→ WORK REQUEST: Every entry below has to appear again in your reply, word for word, but no picture may.

[Stored records]
****
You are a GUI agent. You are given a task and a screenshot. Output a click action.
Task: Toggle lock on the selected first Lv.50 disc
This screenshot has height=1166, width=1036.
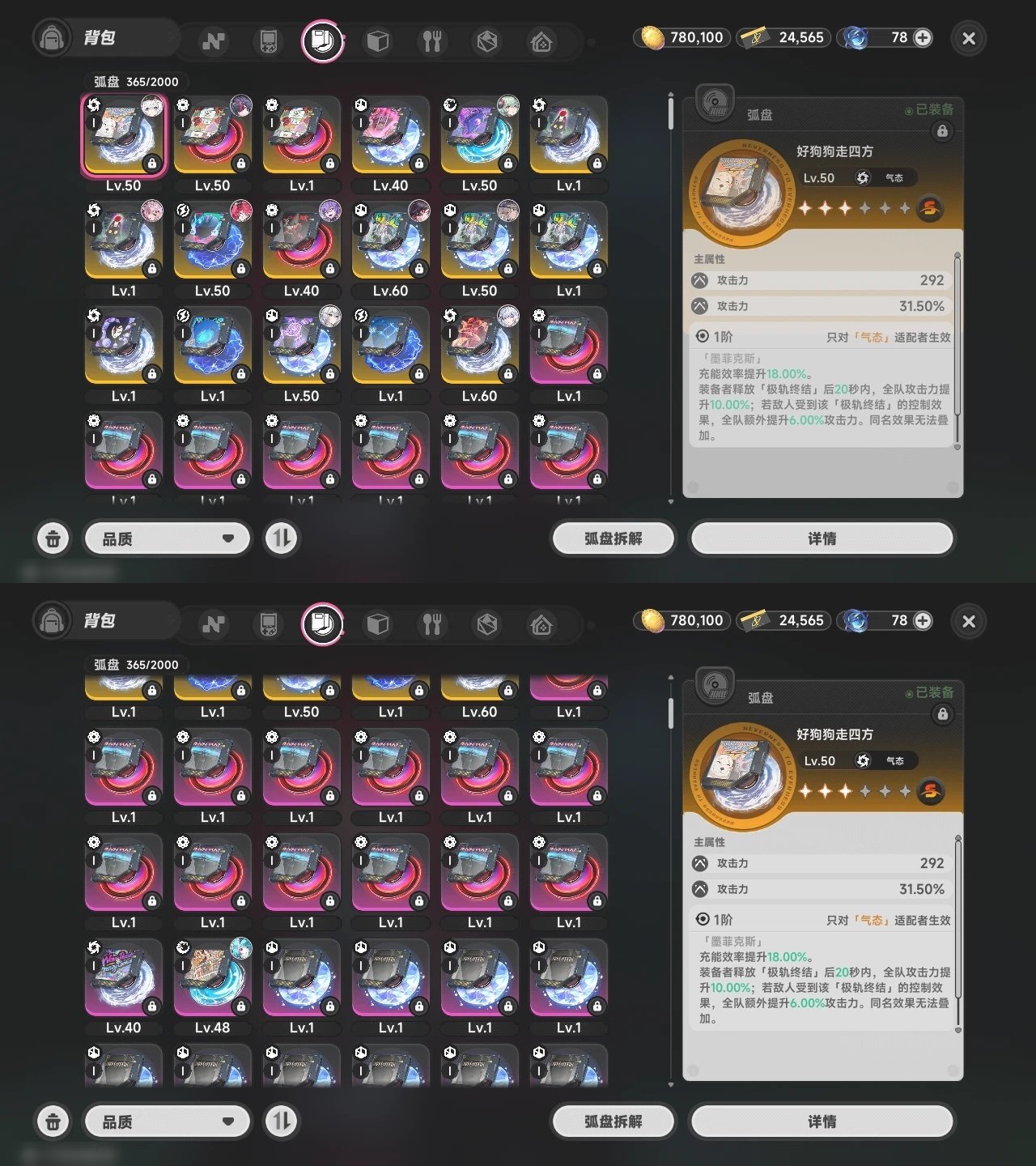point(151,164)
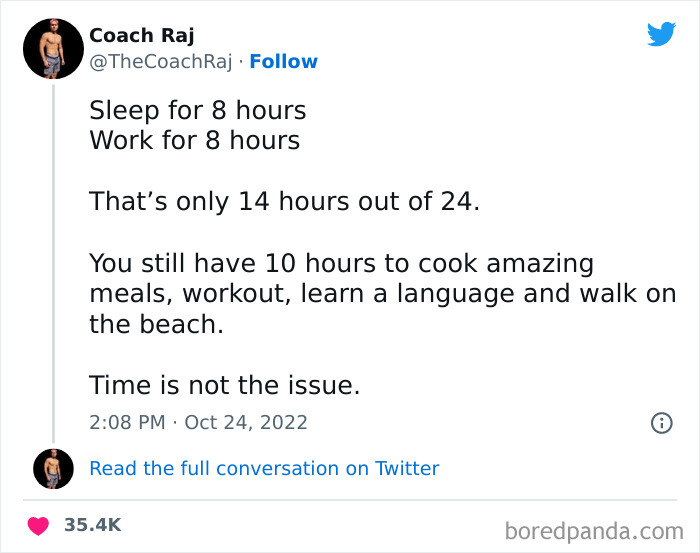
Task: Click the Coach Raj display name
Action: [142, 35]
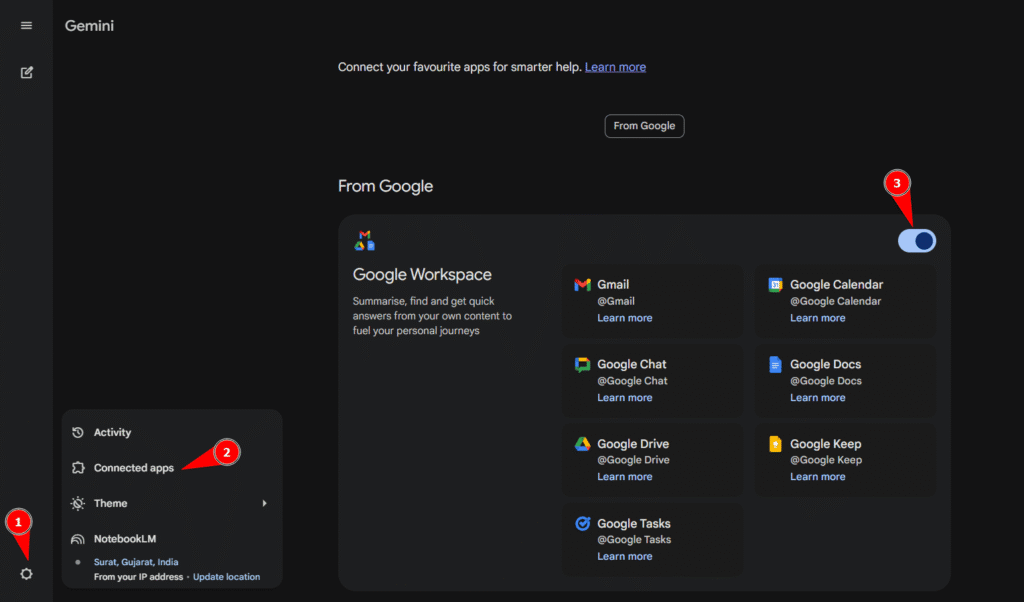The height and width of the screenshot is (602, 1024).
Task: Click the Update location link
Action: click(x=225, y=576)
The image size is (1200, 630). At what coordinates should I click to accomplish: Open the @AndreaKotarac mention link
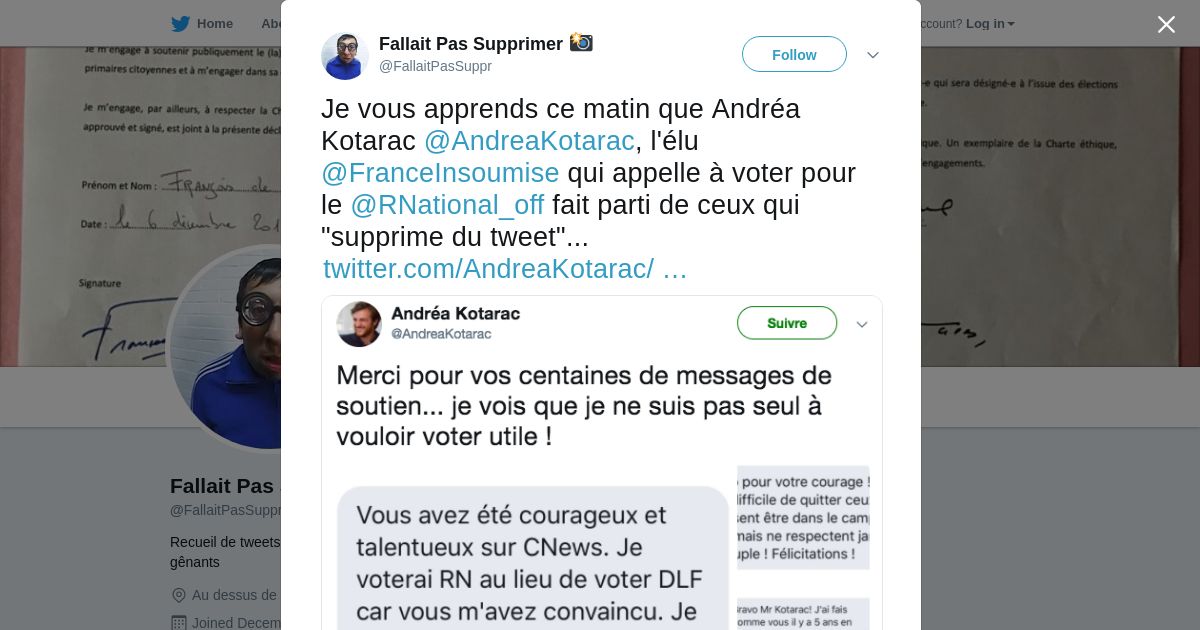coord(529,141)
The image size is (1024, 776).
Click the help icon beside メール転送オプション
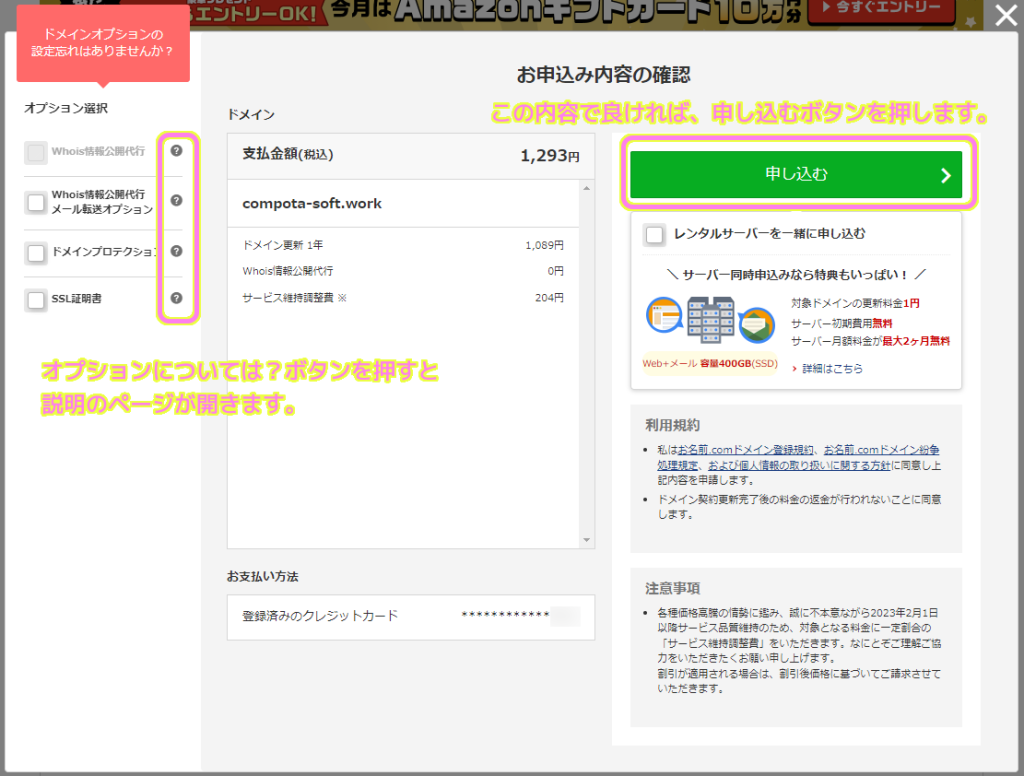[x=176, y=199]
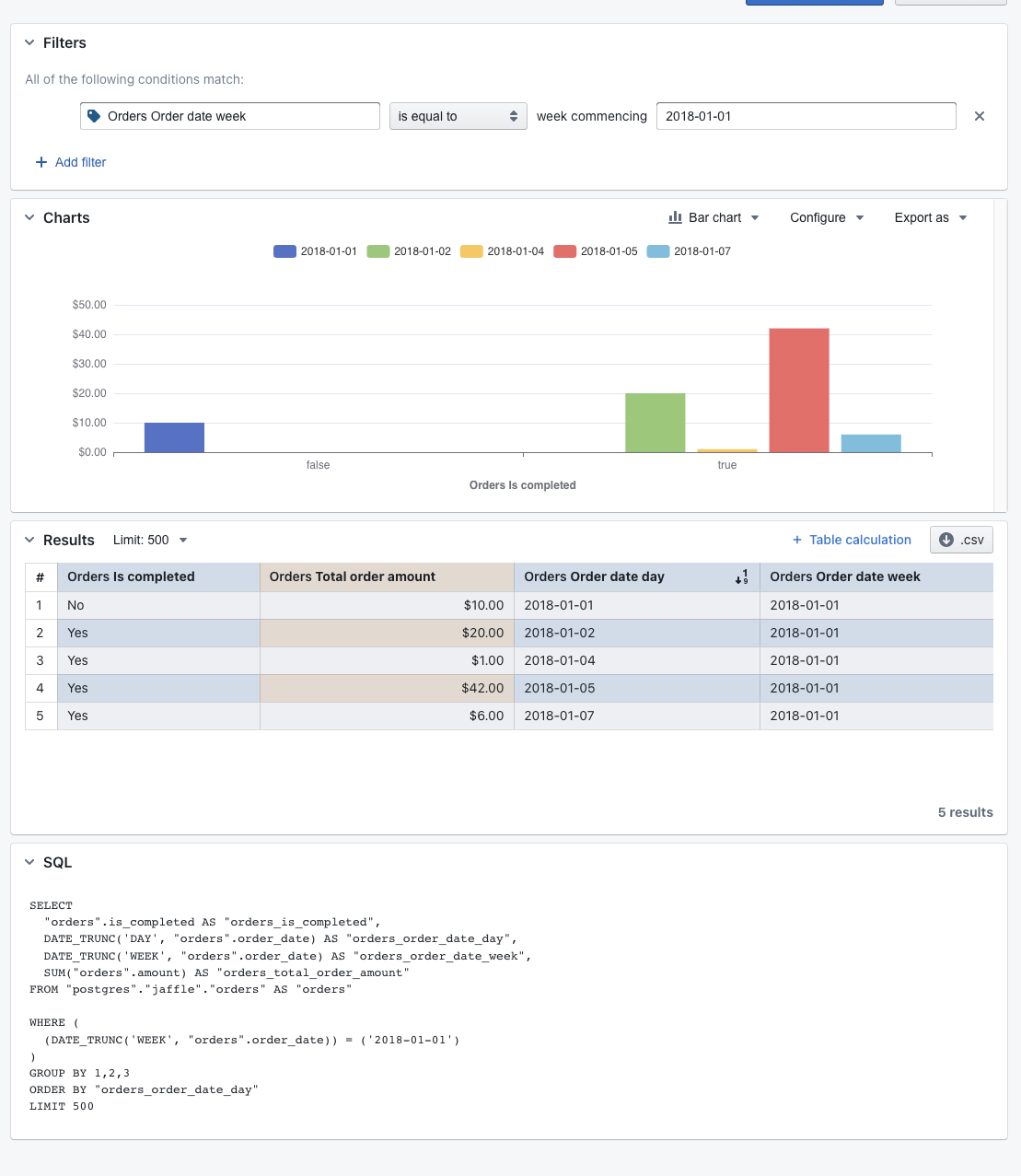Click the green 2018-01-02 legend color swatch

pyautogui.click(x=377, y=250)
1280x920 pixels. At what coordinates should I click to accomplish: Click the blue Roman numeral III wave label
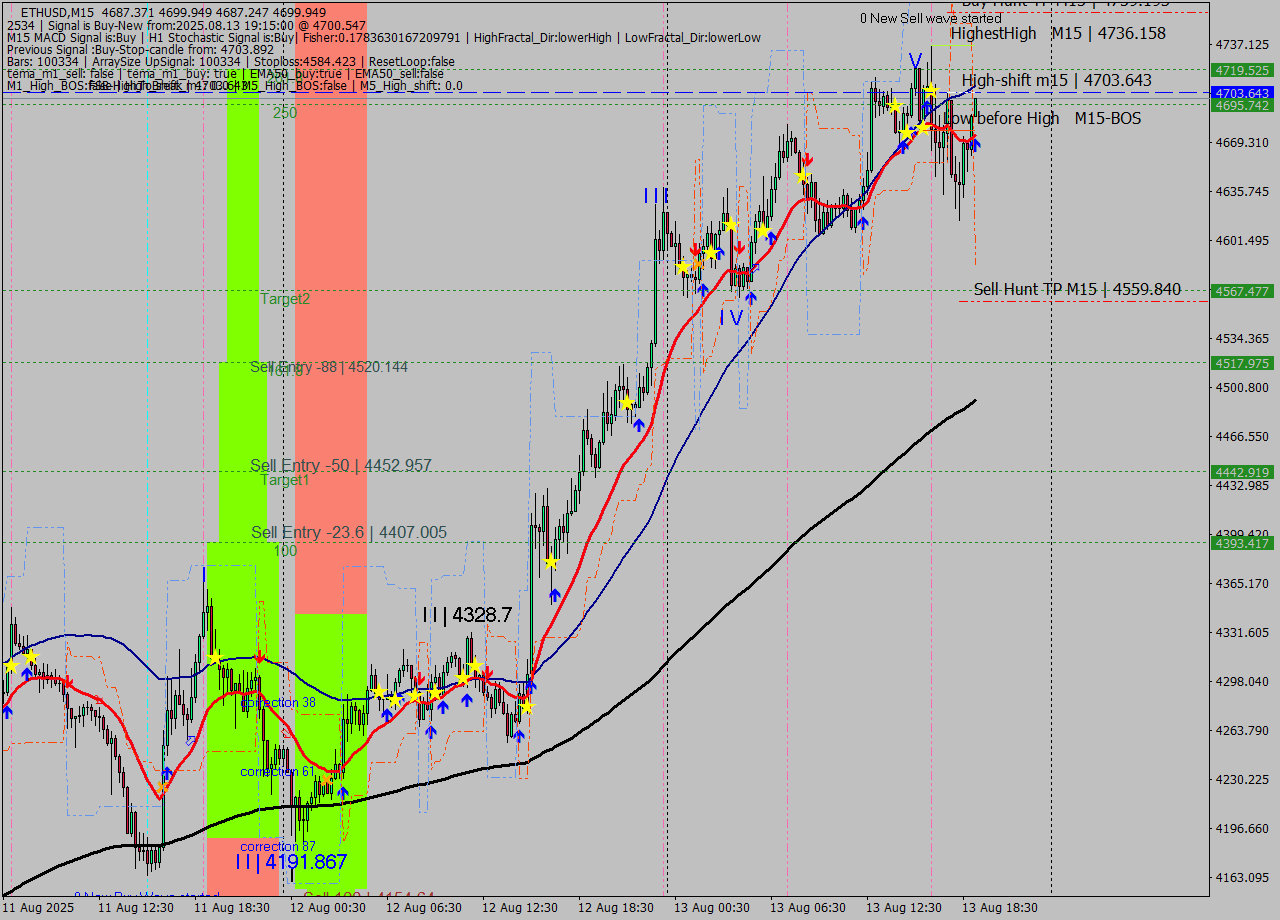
****
→ ANSWER BOX:
You are a GUI agent. You are given a task and a screenshot. Output a click action.
Task: Toggle lock on the selected first Lv.50 disc
This screenshot has height=1166, width=1036.
point(151,164)
Task: Click the Coach Raj display name
Action: [142, 35]
The height and width of the screenshot is (602, 1024).
Task: Click the Update location link
Action: click(x=225, y=576)
The image size is (1200, 630). At what coordinates should I click to accomplish: Open the @AndreaKotarac mention link
coord(529,141)
The image size is (1024, 776).
Click the help icon beside メール転送オプション
[x=176, y=199]
Click the green 2018-01-02 legend color swatch

pyautogui.click(x=377, y=250)
1280x920 pixels. At what coordinates should I click to accomplish: Click the blue Roman numeral III wave label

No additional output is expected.